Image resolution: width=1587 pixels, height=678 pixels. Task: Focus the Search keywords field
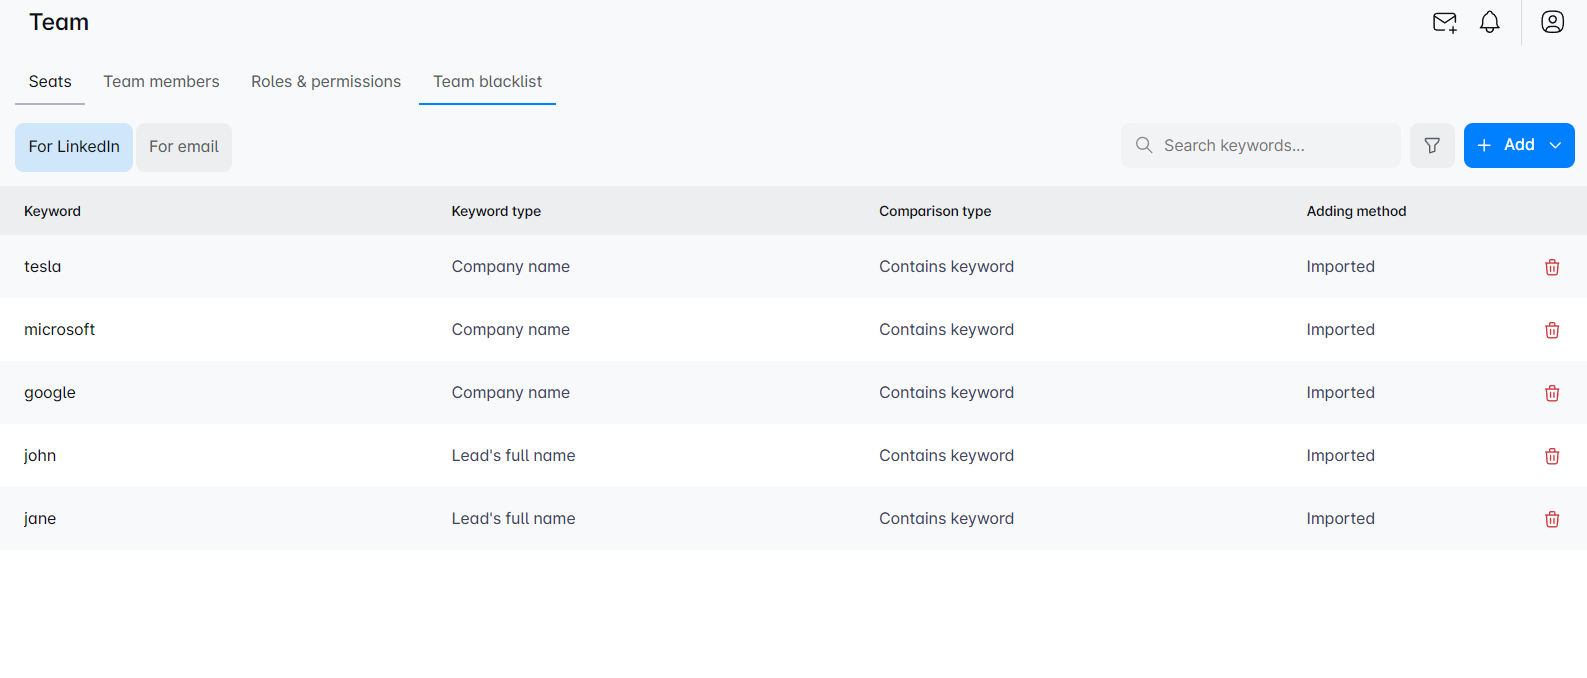pyautogui.click(x=1270, y=146)
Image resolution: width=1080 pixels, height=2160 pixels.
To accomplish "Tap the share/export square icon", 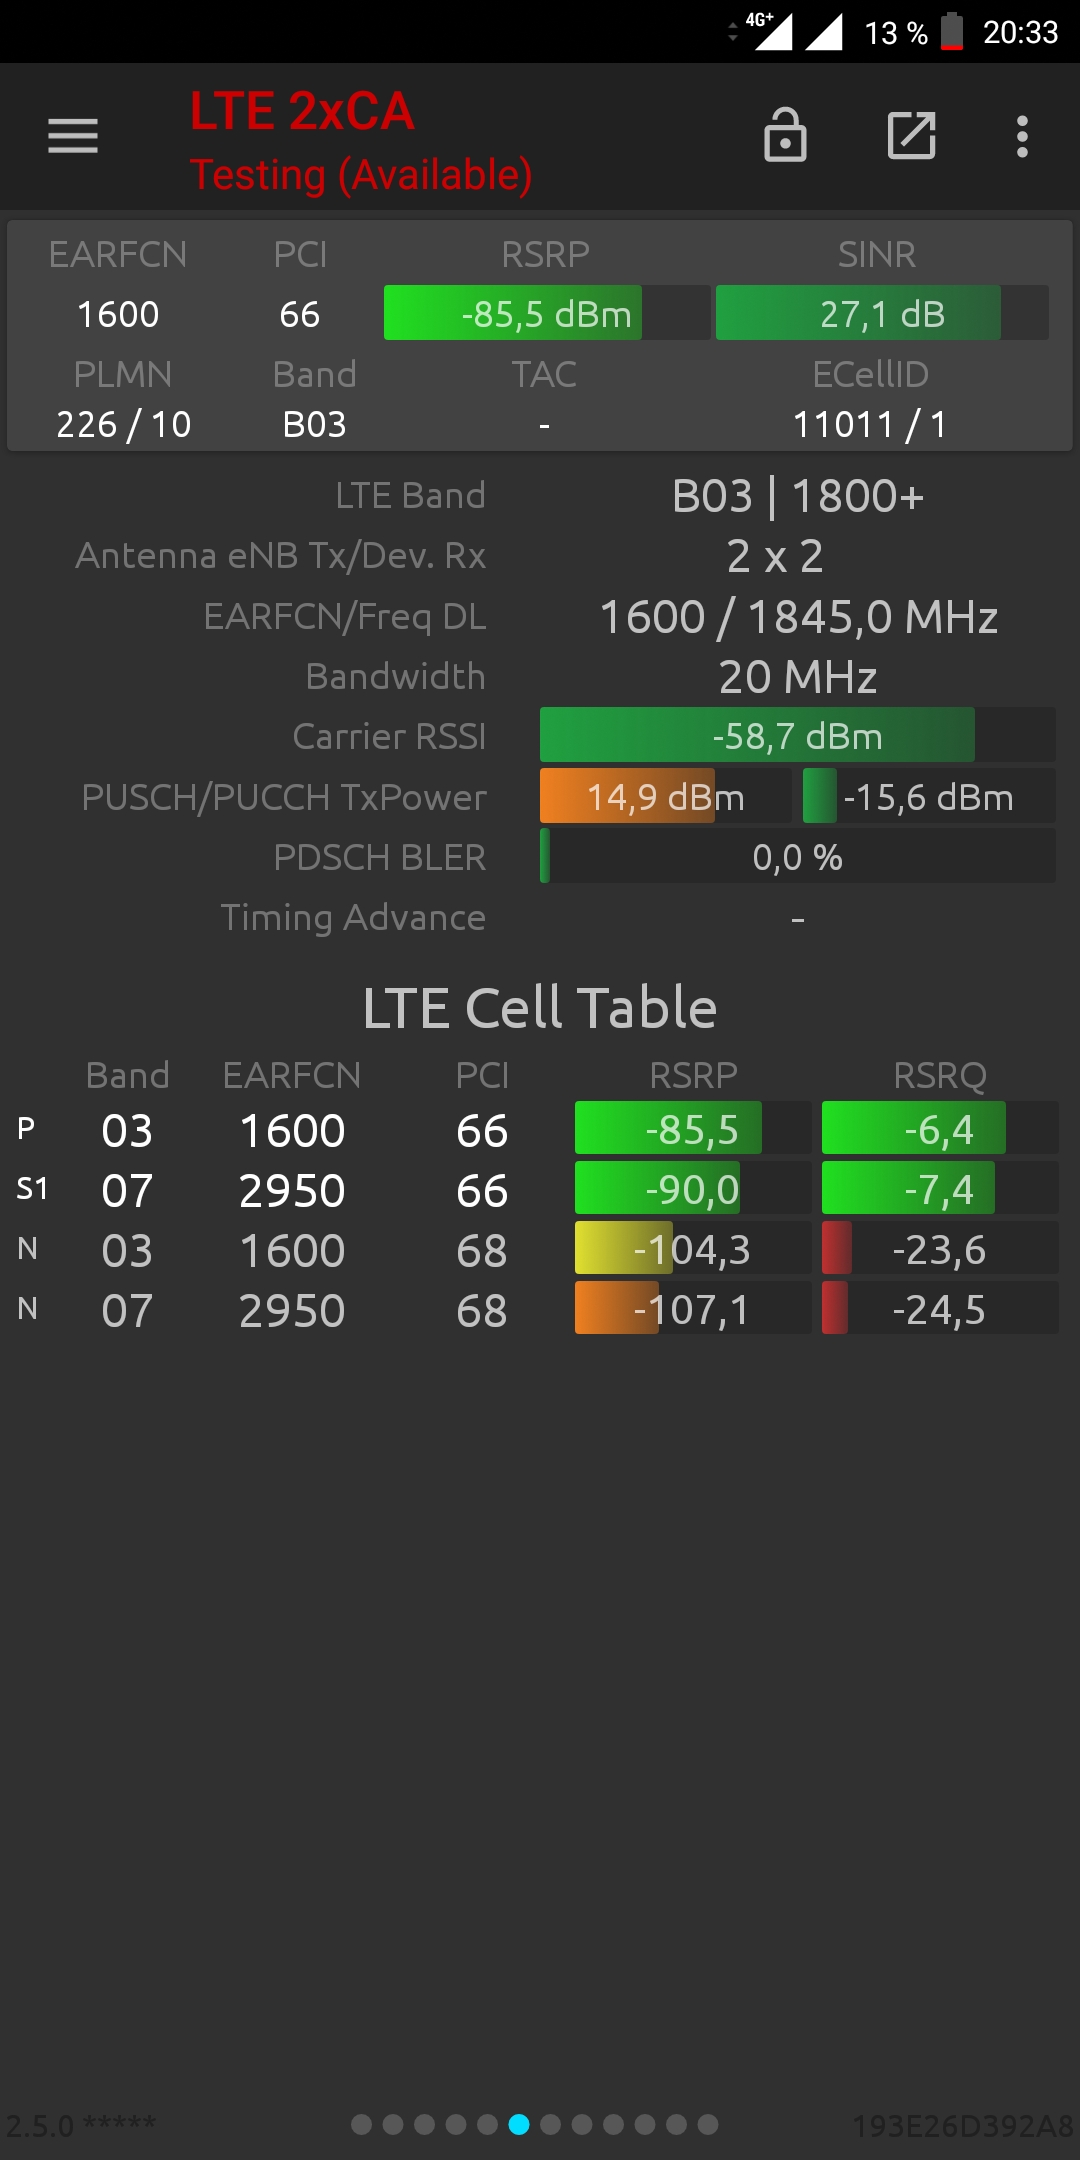I will tap(912, 135).
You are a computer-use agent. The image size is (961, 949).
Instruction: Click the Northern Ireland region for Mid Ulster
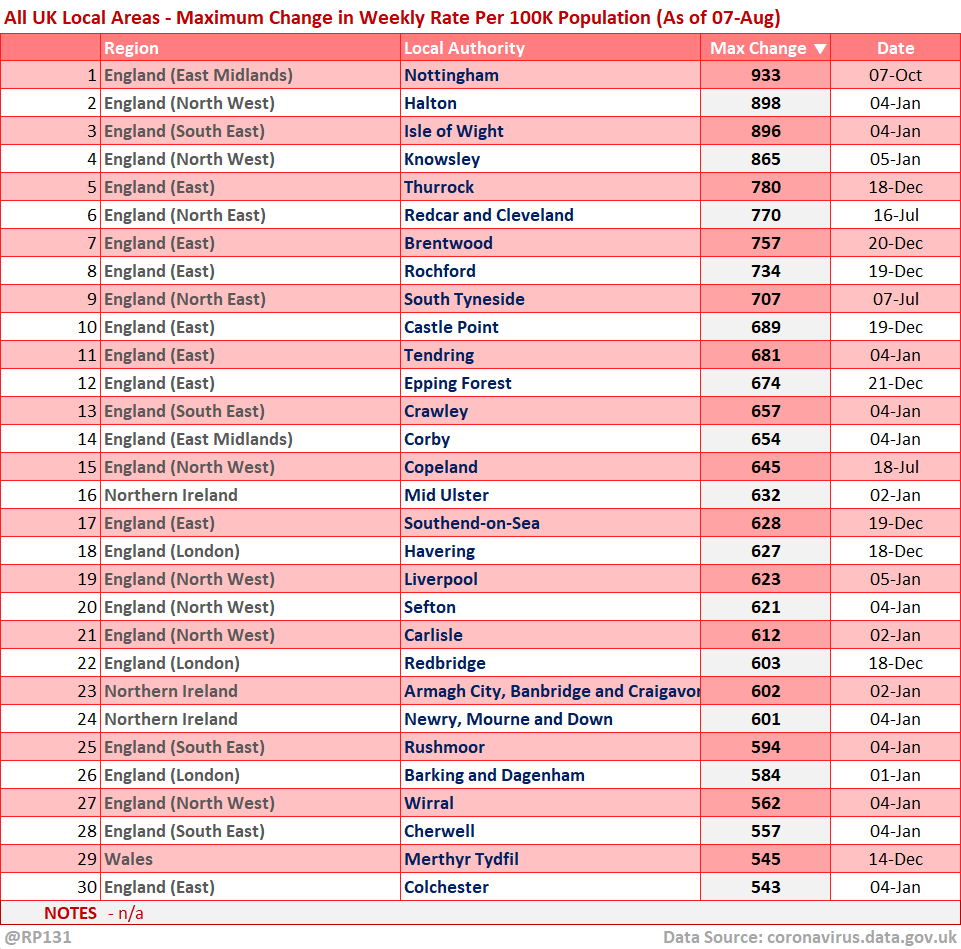(x=171, y=495)
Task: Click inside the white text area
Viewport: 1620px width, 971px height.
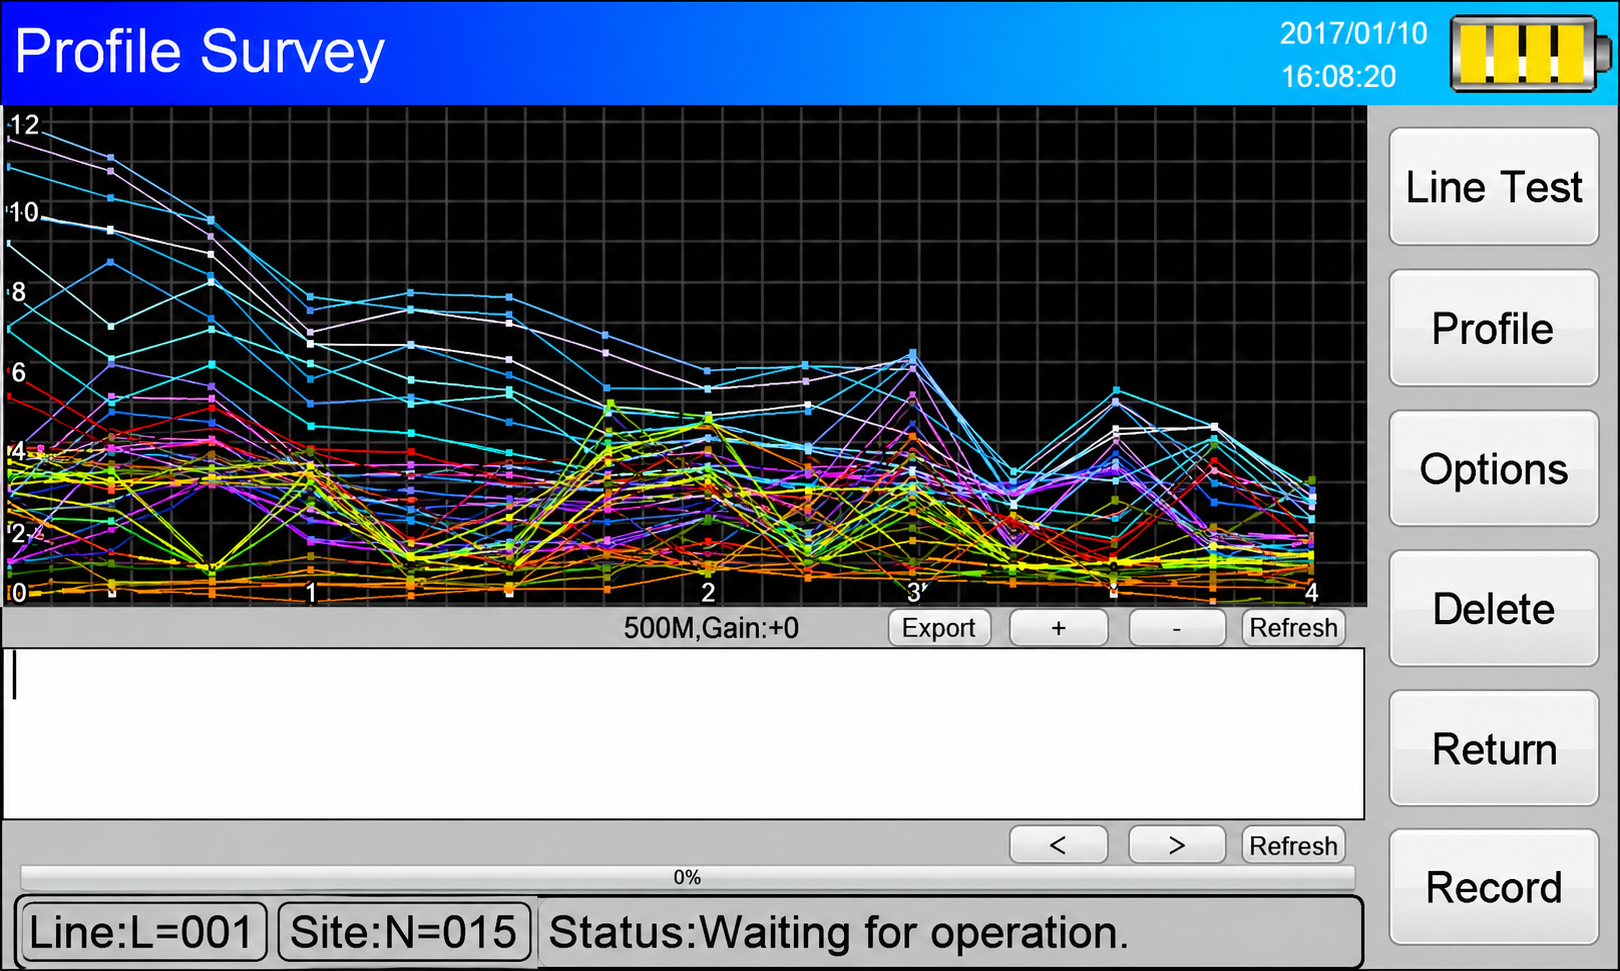Action: click(x=684, y=734)
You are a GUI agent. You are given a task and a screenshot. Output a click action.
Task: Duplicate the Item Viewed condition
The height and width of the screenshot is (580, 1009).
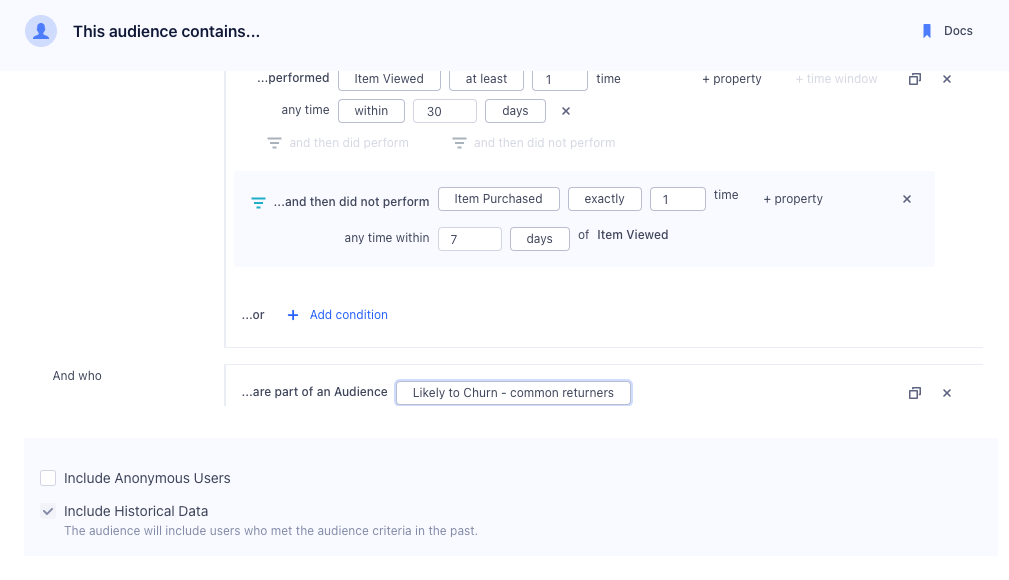pyautogui.click(x=914, y=78)
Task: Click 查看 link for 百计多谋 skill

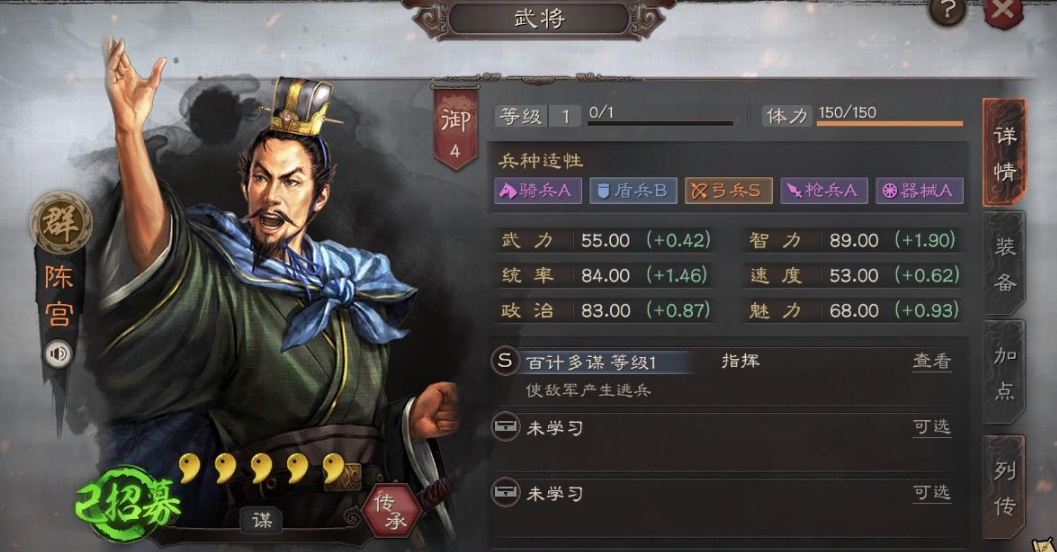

• • • • •

-- HOW TO COMPLETE THIS TASK --
Scan the records above for the string "agent", and copy every line where it turns up.

-- TASK SOLUTION --
You are a computer-use agent. The image size is (961, 949).
You are a GUI agent. You are given a task and a screenshot. Output a click action.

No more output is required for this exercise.